Hi Nathan, you don't know me but I share much of your views and experiences as in this post. I come from a big city - Milan - I lived in a much bigger city for 11 year - Beijing - and since late 2022 I'm back in Italy, but in the countryside, which is something I had never experienced before (Tuscany).

Why? Surely a bit by chance (my wife found a job in a wine farm), a bit because after having lived in a Chinese megalopolis any other city doesn't seem like a "city" enough: I can't even stand Italian "art cities", Florence is 30 kilometers away from me and I never go there.

So, the point is: I was born and lived as a citizen, now I want to have a totally different experience.

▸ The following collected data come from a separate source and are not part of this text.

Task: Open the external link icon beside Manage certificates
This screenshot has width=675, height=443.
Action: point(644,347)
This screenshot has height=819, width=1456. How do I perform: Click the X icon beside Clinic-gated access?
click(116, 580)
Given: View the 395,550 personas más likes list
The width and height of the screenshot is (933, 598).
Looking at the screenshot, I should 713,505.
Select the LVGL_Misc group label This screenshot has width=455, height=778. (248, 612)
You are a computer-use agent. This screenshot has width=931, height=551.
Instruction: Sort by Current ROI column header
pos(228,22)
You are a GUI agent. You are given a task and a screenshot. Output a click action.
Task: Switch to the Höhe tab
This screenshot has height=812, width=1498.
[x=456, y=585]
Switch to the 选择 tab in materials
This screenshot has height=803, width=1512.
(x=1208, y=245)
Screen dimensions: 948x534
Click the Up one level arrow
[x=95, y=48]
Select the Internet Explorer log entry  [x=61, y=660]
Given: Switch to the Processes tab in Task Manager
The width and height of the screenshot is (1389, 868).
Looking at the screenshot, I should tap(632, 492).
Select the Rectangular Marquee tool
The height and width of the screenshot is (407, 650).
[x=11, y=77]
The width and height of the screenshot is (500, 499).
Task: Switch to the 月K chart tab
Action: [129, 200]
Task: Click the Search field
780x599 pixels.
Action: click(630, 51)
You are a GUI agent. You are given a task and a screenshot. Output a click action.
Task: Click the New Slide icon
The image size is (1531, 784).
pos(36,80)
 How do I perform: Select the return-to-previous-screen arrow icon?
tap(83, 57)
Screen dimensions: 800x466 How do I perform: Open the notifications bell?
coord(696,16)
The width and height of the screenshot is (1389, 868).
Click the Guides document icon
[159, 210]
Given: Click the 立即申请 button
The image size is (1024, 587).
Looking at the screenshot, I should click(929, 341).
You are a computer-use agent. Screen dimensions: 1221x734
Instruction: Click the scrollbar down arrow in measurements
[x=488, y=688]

Of course, Chianti is not deep China, but the underlying problem, everywhere, is that in urban ideology - or urban prejudice - the countryside is a non-place: an empty, residual space of poverty, where at most there are resources to exploit (extractive capitalism). And instead it is not like that. It is a key territory: that is where food comes from, that is where the climate issue is largely played out. I believe that Chinese history over the last 40 years has been imbued with this urban prejudice: the countryside is seen essentially as a place of poverty (anti-poverty struggle that allegedly ended up in 2020 was basically a "rise the countryside" campaign). But, as you say, we must not judge. In the Chinese farmers I have known, I see in part my grandparents who pushed for their children to find fortune in the city. My parents were the first generation to move to the city: born in the countryside, died in the city. And now, their son is returning to the countryside, but with a different approach, with more awareness. In China, there are already similar phenomena: young people who return to the countryside. A minority, of course, because the general trend, all over the world, is urbanization. However, I find some reason to hope that in the future the relationship between city and countryside can find a balance.